Using the records below, report how many lines include "text", and give no more than the number.
──────── Data section
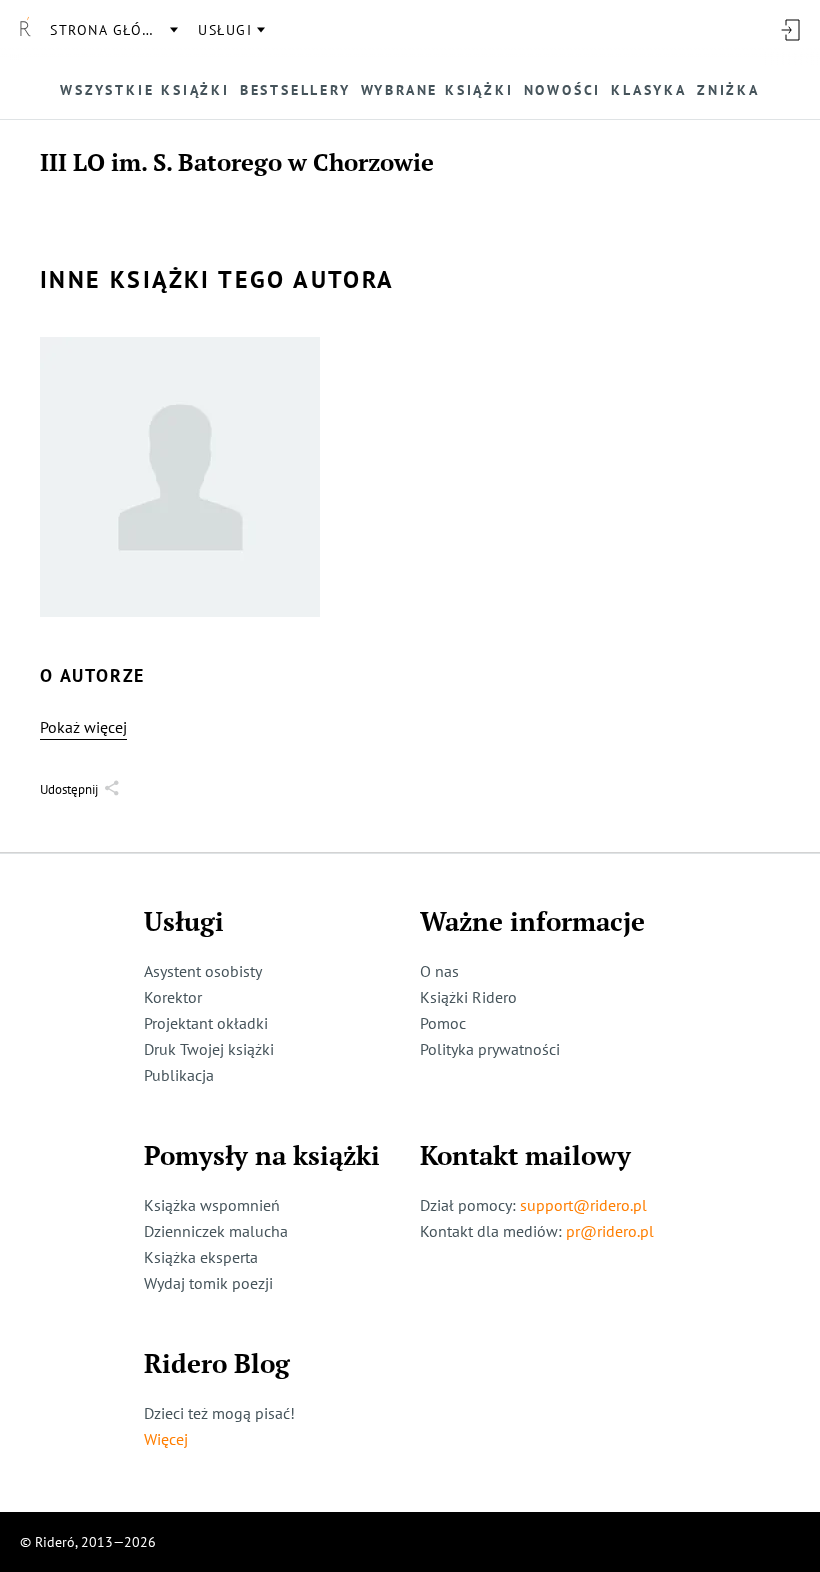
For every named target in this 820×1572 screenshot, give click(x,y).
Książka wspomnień (212, 1205)
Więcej (166, 1439)
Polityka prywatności (490, 1049)
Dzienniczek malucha (216, 1231)
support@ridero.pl (583, 1205)
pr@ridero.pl (610, 1231)
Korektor (173, 997)
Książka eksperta (201, 1257)
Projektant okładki (206, 1023)
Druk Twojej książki (209, 1049)
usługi (225, 30)
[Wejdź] (790, 30)
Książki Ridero (468, 997)
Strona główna (113, 30)
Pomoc (443, 1023)
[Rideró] (25, 30)
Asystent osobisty (203, 971)
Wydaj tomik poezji (208, 1283)
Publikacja (179, 1075)
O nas (439, 971)
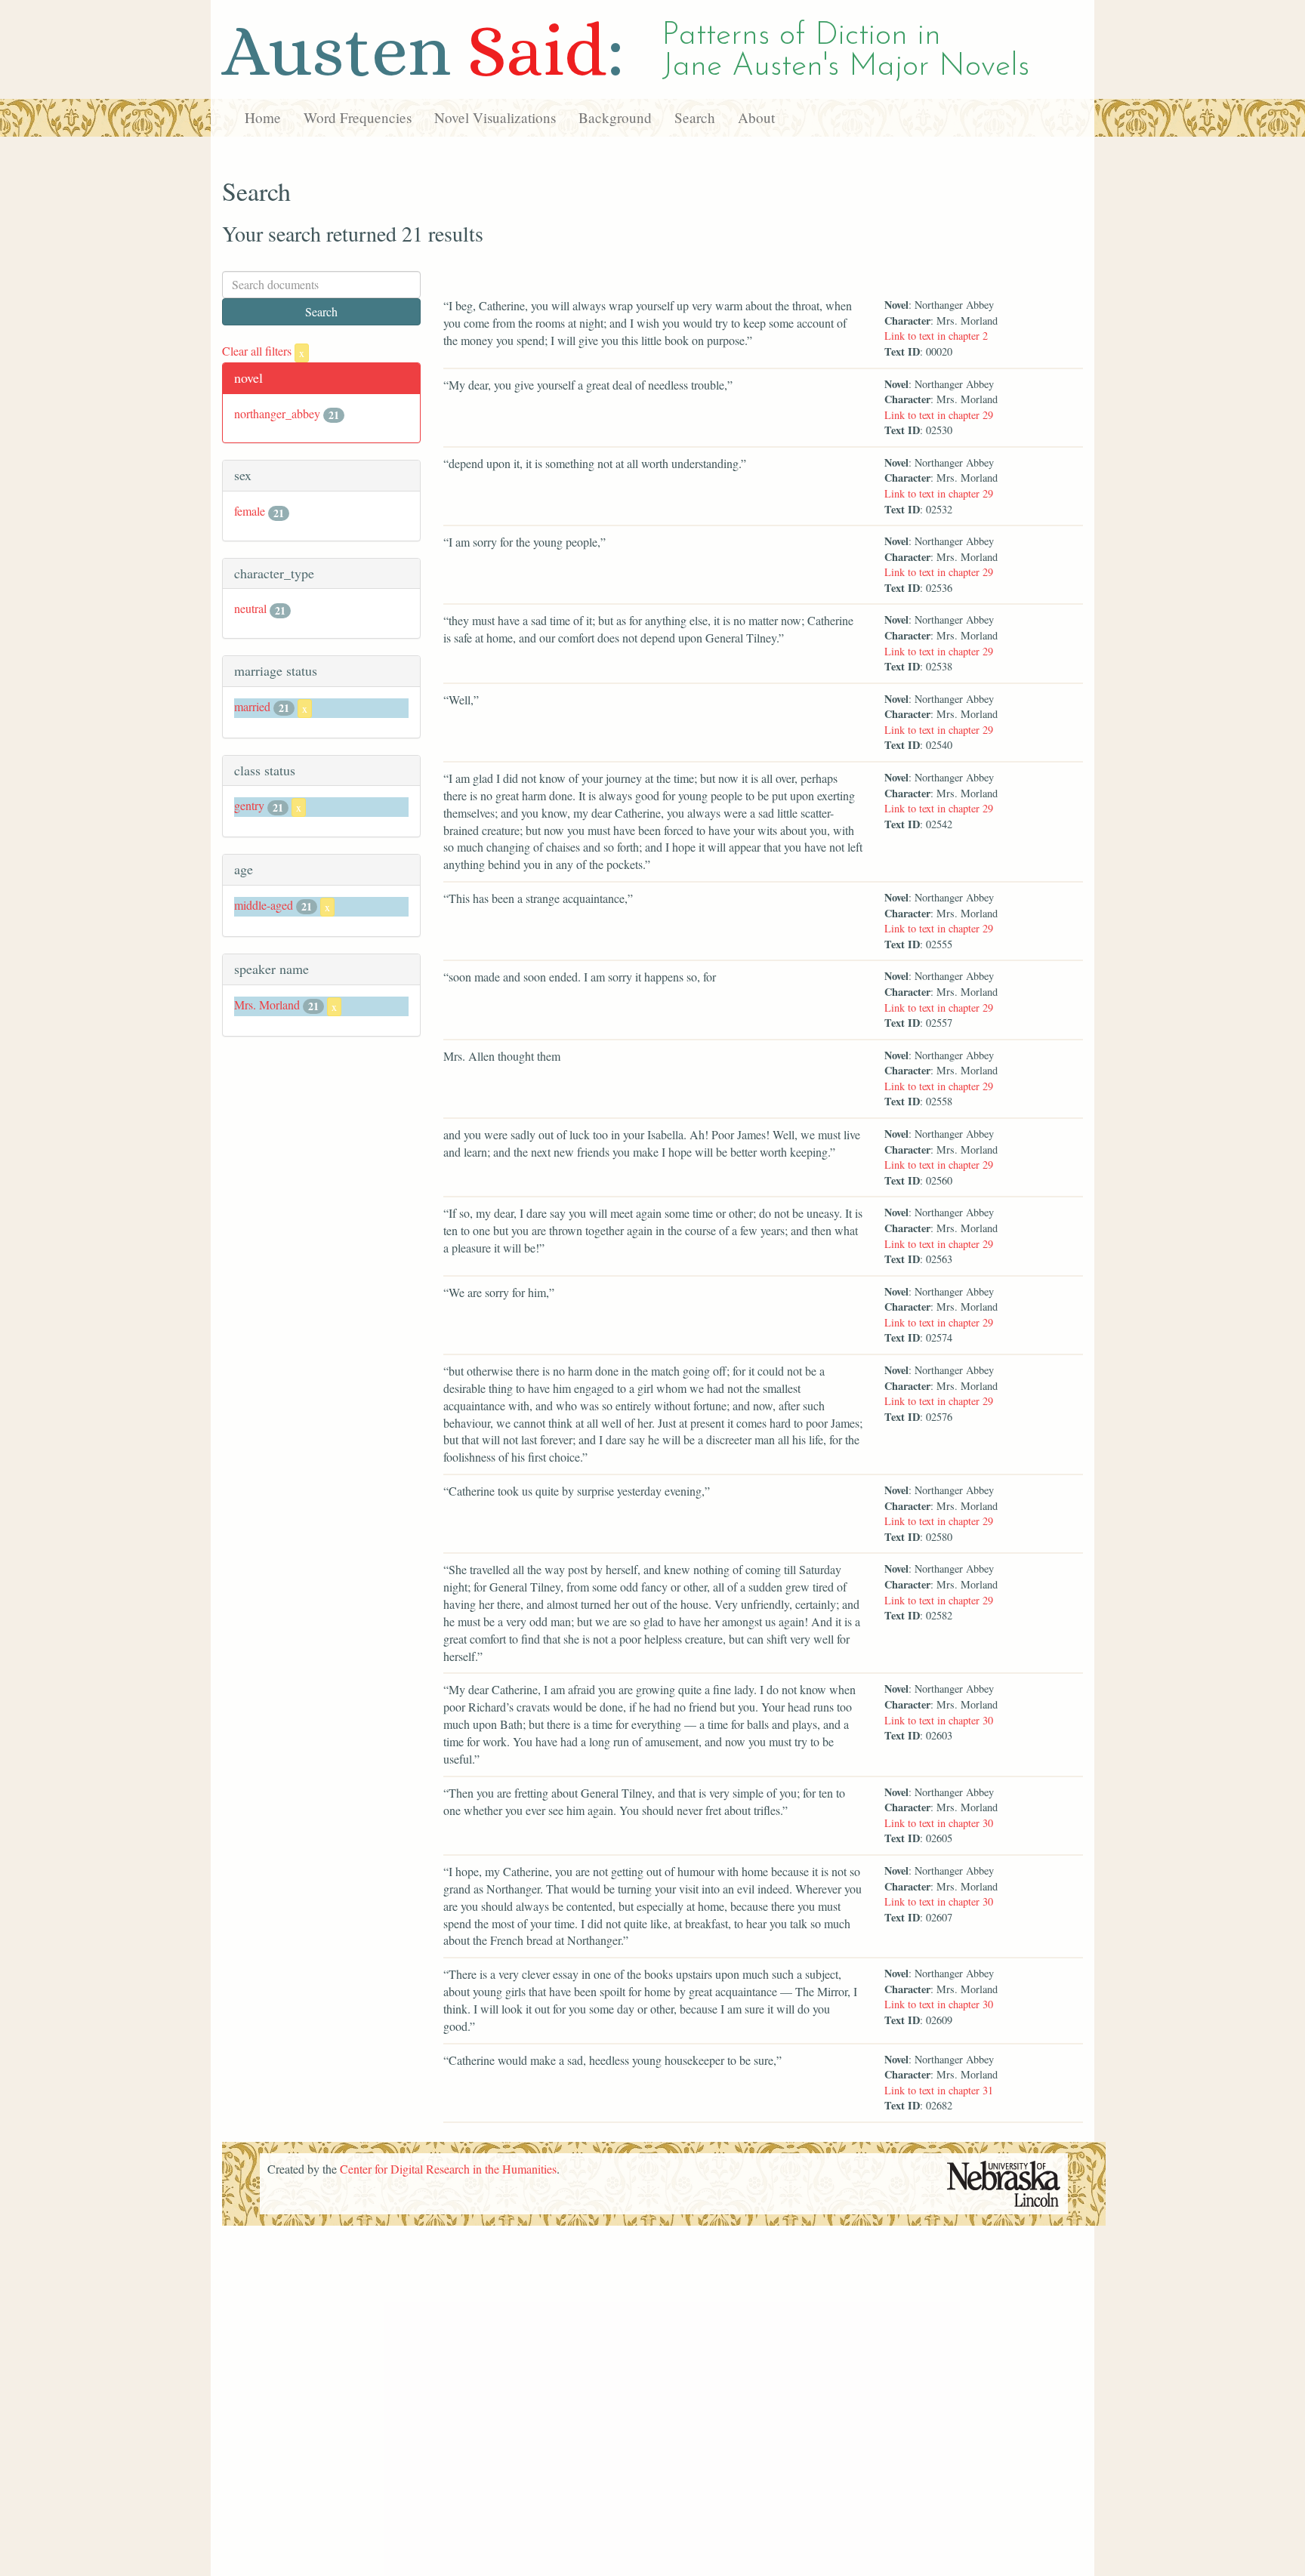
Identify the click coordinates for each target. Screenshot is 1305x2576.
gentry (249, 805)
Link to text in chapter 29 (938, 415)
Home (263, 117)
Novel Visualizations (495, 117)
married (252, 706)
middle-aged (263, 905)
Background (615, 117)
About (756, 117)
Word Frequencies (358, 117)
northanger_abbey (277, 413)
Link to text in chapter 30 (938, 1720)
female (249, 511)
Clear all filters (263, 351)
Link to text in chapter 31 (938, 2090)
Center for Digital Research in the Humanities (448, 2169)
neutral (250, 608)
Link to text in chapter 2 (936, 335)
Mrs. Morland (267, 1004)
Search (694, 117)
────────────────
Task result: 4